Although AI can outperform humans in areas such as video backing music or soundtracks to help you sleep, it is not capable of generating great original music without human input.
“Currently, the best AI music is just listenable, albeit usually with human input when it’s being created.”
- Music Ally
How should AI assist musicians?
Similar to the levels of self-driving cars, we can level AI music from level 0 to 4. It is often up to the musicians what level of assistance they want from AI.
- Level 0: artists create music without any assistance from AI
- Level 1: artists use AI for sound processing but not composition
- Level 2: artists use AI to assist them compose music
- Level 3: the music is created by AI but performed by a human
- Level 4: the music is created and performed by AI
“Will AI assist the musician or is it going to be the musician?
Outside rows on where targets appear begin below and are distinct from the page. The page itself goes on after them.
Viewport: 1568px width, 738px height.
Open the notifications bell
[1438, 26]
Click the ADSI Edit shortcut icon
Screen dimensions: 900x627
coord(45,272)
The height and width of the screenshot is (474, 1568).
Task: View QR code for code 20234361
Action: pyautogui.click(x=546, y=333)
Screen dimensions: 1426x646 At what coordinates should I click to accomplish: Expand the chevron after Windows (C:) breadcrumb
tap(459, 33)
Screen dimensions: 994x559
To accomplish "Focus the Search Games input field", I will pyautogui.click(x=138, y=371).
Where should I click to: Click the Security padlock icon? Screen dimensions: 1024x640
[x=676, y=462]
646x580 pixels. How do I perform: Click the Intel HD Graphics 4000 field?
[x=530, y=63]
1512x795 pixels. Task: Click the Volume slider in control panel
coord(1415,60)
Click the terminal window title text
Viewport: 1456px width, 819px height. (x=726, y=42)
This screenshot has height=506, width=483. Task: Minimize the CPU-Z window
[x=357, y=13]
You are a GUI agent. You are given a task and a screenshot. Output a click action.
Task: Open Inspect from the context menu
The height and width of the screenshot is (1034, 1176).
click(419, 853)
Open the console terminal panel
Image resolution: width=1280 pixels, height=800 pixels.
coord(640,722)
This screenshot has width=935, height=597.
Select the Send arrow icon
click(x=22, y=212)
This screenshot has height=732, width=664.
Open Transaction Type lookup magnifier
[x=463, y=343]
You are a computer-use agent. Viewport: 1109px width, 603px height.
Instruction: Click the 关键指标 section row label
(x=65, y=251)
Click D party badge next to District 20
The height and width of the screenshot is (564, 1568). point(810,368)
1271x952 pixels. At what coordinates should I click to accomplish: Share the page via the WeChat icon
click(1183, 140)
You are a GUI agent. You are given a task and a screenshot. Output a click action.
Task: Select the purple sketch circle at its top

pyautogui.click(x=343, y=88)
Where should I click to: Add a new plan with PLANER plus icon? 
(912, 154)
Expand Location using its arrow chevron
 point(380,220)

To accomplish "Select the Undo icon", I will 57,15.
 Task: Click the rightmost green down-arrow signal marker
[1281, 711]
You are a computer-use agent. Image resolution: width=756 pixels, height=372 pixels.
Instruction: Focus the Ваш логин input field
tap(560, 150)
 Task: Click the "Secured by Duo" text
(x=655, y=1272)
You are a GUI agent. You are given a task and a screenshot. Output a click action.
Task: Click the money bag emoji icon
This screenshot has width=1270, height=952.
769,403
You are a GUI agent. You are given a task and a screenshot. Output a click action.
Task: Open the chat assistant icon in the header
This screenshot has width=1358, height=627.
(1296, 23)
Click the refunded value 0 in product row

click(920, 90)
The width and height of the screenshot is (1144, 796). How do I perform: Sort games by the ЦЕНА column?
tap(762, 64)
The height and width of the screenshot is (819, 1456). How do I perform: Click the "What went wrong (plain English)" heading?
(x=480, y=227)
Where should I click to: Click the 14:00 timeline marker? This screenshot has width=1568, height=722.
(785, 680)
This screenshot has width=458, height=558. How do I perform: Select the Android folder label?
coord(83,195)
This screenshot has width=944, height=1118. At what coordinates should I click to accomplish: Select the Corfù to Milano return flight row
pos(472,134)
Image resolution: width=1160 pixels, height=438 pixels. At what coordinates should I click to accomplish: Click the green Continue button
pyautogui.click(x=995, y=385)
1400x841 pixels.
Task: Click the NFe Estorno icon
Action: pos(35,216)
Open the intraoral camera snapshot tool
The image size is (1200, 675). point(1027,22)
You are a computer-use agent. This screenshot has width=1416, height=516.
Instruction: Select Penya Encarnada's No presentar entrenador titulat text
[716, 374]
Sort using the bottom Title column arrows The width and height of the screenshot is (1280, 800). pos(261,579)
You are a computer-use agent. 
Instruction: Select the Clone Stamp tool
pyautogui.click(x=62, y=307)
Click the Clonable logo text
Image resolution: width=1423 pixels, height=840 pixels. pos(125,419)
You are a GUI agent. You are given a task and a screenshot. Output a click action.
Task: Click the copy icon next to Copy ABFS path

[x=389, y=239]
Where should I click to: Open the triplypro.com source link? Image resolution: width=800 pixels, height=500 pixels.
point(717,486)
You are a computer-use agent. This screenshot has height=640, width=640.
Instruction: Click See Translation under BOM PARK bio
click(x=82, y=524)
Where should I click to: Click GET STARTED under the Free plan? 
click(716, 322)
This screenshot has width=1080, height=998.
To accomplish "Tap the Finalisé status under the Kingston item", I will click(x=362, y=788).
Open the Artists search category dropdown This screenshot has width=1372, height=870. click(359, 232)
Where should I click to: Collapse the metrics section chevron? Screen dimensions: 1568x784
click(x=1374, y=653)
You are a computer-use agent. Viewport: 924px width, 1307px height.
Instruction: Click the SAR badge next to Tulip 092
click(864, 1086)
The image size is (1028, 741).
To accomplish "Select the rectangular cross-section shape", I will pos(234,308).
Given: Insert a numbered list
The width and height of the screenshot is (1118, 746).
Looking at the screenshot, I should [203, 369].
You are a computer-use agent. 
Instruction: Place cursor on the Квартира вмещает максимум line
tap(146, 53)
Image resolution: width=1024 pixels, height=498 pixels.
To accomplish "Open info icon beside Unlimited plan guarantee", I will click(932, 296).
The answer appears to be both.”
What are the business models for AI + music?
Outside of research, there are several common business models for AI music applications:
- A soundtrack composer for small and medium-sized enterprises or consumers (video and game creators, social media users)
- A compositional tool sold to musicians and producers
- Hardware or software that helps music enthusiasts learn music
- Services that distribute and promote music

Licenses and copyrights for AI-composed music?
If an AI model is trained on the entire backlog of an artist. Would that artist have any claim on songs that come out of that AI and the revenues generated by those songs?
At the same time, would AI-composed music be protected by copyright laws even if they are based on music pieces of other artists?
“Most jurisdictions, including Spain and Germany, state that only works created by a human can be protected by copyright. But with the latest types of artificial intelligence, the computer program is no longer a tool; it actually makes many of the decisions involved in the creative process without human intervention.”
Final thoughts
As machines and AI become more powerful and accessible, AI will inevitable transform the music industry. However, the choice is on us how we work with AI. I like the quote from YACHT band during Google I/O:
“It’s not so much about, as an artist, being replaced by machine learning, but rather being given the opportunity to focus our energies in different directions and different places we are accustomed to. It’s not about revoking control, but holding on and let the process change you.”
Will AI take over musicians’ jobs? Maybe some of them. The reason why robots can take over our jobs is because we make the jobs robotic. But music creation and production is a creative process. It is important to give musicians more control over AI applications instead of letting AI take over. After all, we love musicians for their humanity and personality — not just the music itself.